Primarily designed for fast food companies and food processing companies, the Arctic Apple was not conceived as a benefit to the general public, rather as a benefit to multinational enterprise. Designed to look fresh when they’re not, Arctic Apples may be downright deceiving, and somewhat counterintuitive. A 2012 poll commission by the BC Fruit Growers’ Association targeting the Arctic Apple, demonstrated significant concern among the public, with 69 percent of respondents opposing approval. Many believe that contamination from GM apples may pose a risk to their organic and natural counterparts, while the spontaneous spreading of apples seeds and pollen from the GM apple trees by birds, bees and other pollinating insects cannot realistically be controlled. Others contend that Health Canada and the Canadian Food Inspection Agency should not be using public funds to review a GM apple without first consulting farmers or consumers. Health concerns have also been raised. Many studies have shown links between certain GMO foods and allergies, (yellow corn and an engineered soya bean containing Brazilian nut protein are case in point) as well as possible links to immune reactions and cancer. Lastly, it may be argued that supportingGMOs, in any shape or form, has become widely synonymous with supporting a degradation of our global environment, as well as consumer independence.
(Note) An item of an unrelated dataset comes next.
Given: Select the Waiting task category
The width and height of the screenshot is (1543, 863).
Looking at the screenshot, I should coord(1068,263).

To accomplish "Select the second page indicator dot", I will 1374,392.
While GMOs have developed increasing resistance to widespread applications of pesticides and herbicides, we are now using more chemicals, which costs farmers, causes damage to the environment and raises further health concerns, (not to mention the self-supporting features of the GMO industry – Monsanto and Round-Up? Case in point). Many countries around the world have chosen to ban the use of GMOs, or at least limit their applications. Italy, Austria, France and Germany have either banned all GE crops and trails outright, or have placed bans on certain GE crops such as GM maize and rapeseed. Other countries that have followed in suit. Luxembourg, Portugal, Greece, Spain, Switzerland, U.K., Norway, Australia, New Zealand, Thaliand, Philippines, Saudia Arabia, Egypt, Algeria, Brazil and Paraguay.
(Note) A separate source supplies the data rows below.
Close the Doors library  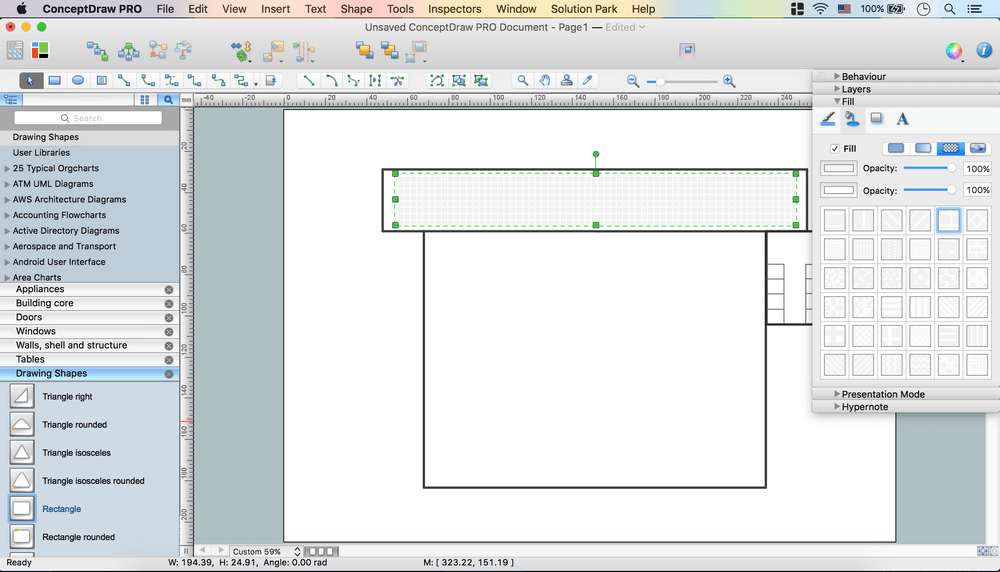[168, 317]
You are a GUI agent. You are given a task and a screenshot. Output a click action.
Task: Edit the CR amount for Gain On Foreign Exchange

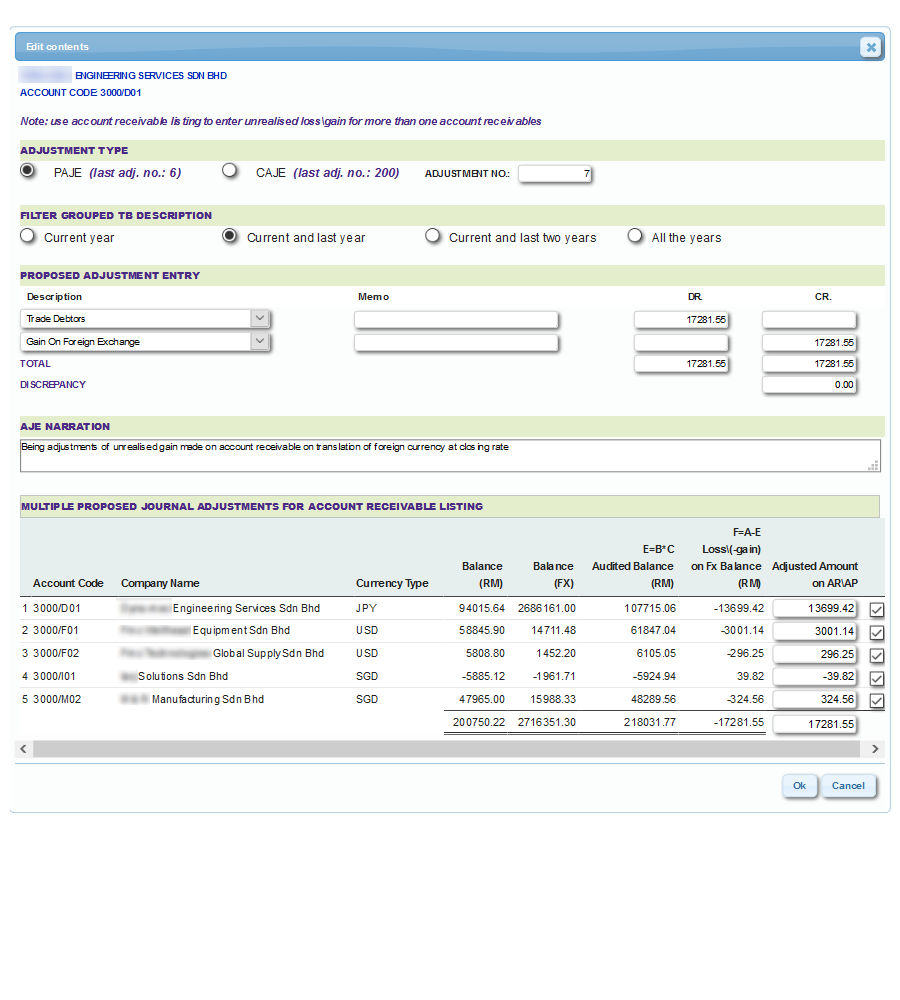tap(809, 342)
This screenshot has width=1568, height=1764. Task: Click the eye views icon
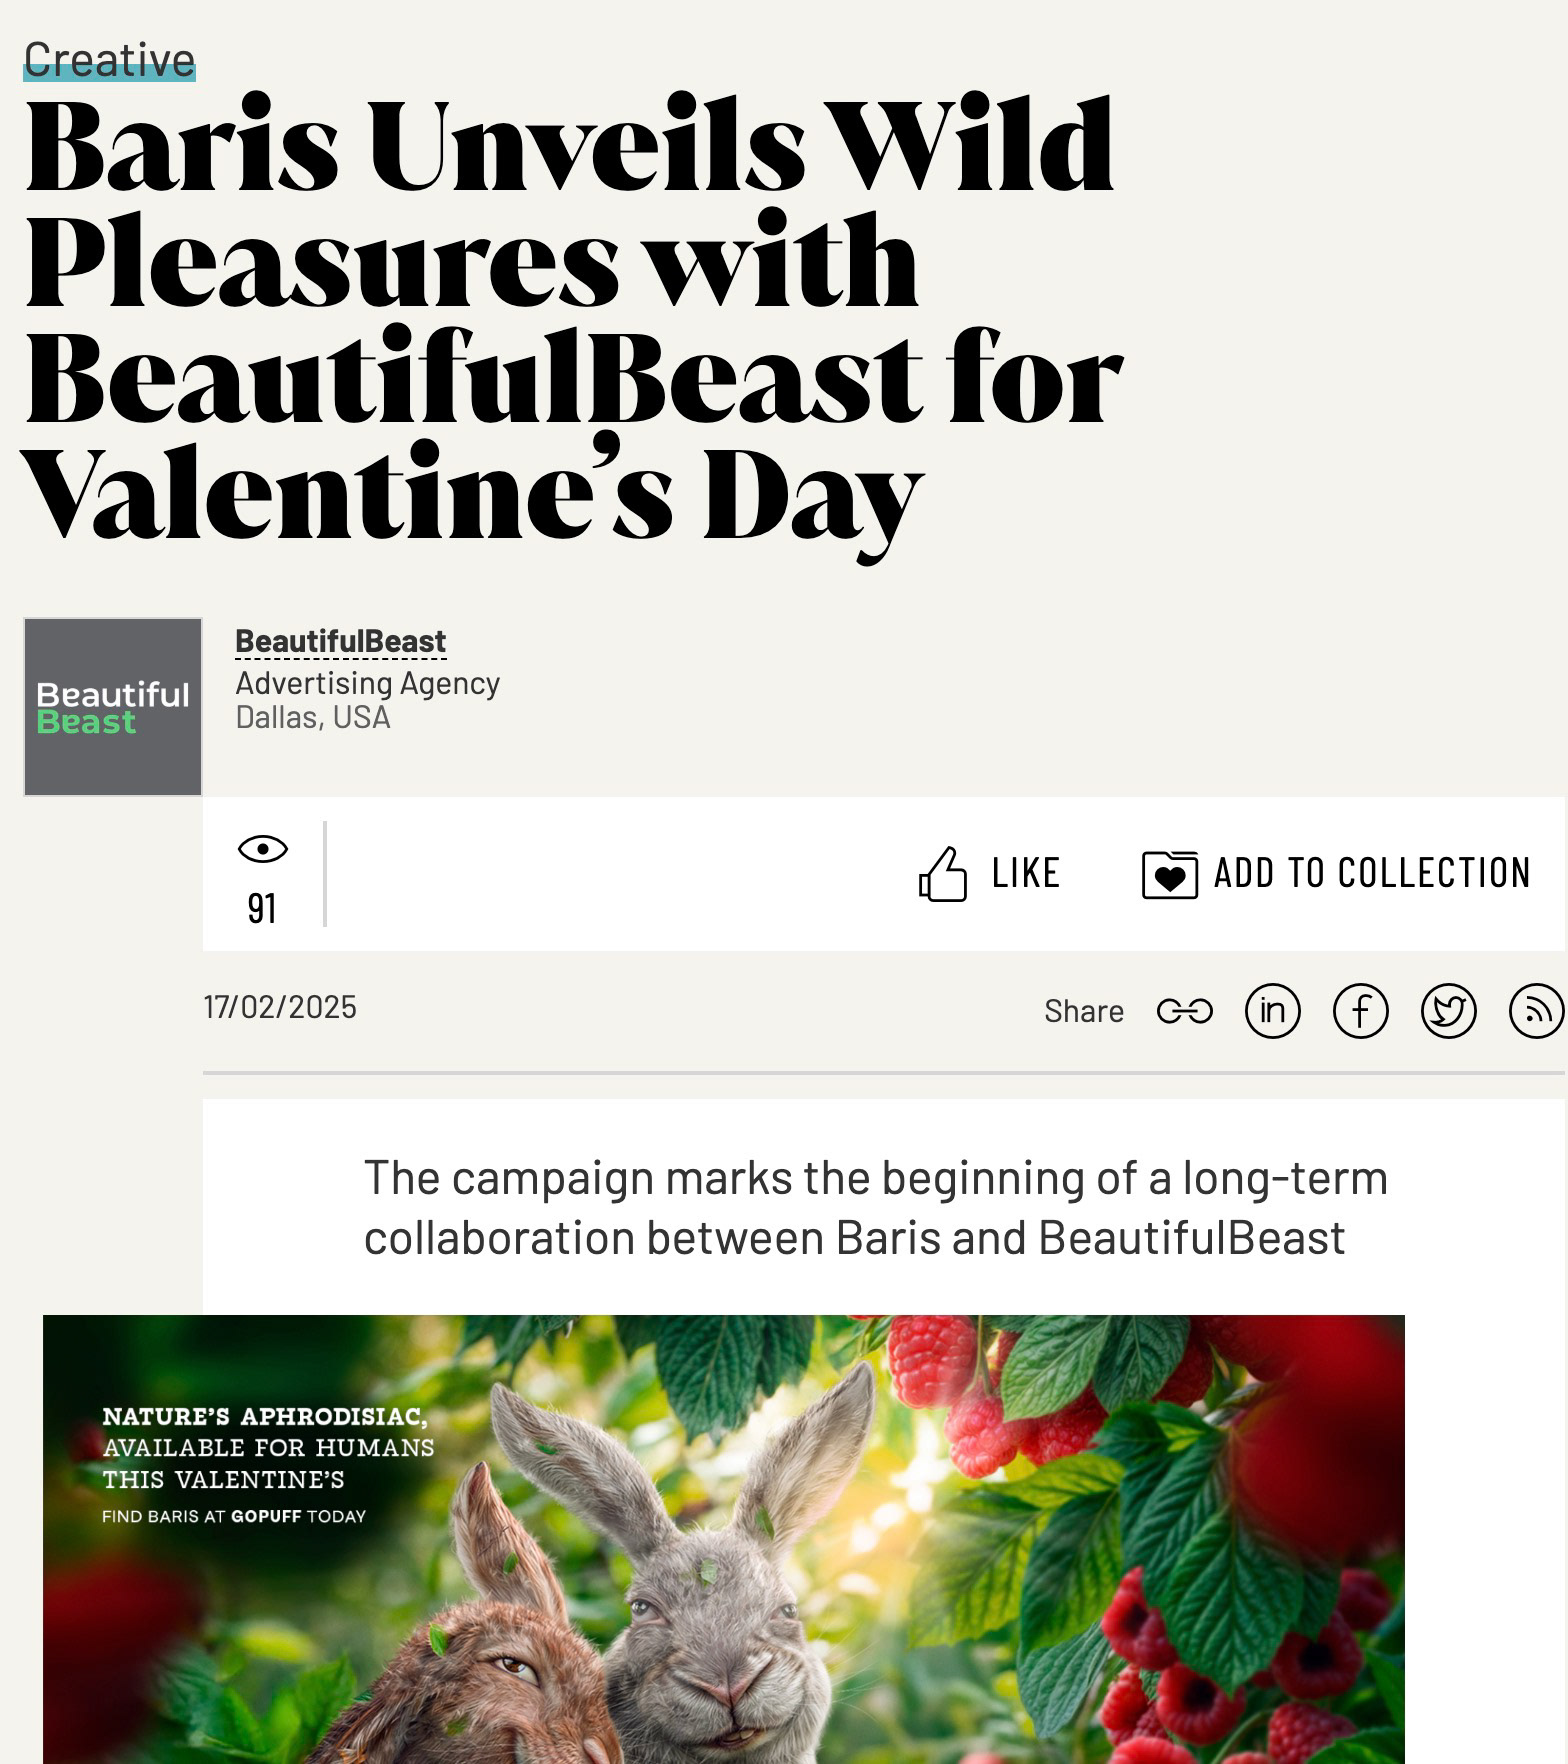point(263,849)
The GMO question should be simple: Why? Why GMO? Is it benefiting the public? Is it helping the environment? Is it improving world hunger? Or is it simple about profit margins and the bottom line? We have to ask ourselves: isGMO necessary? Of course while the price of avoiding GMOs may mean a higher grocery bill, at the end of the day, its not just about money spent at the till, its about investing in our future and our children’s future, and the choice is ours. Every day, when we cast our vote at the supermarket, by choosing to buy certain products over others, we should, each of us, take a moment to really think about who we’re voting for and what our choices could mean for our world and posterity.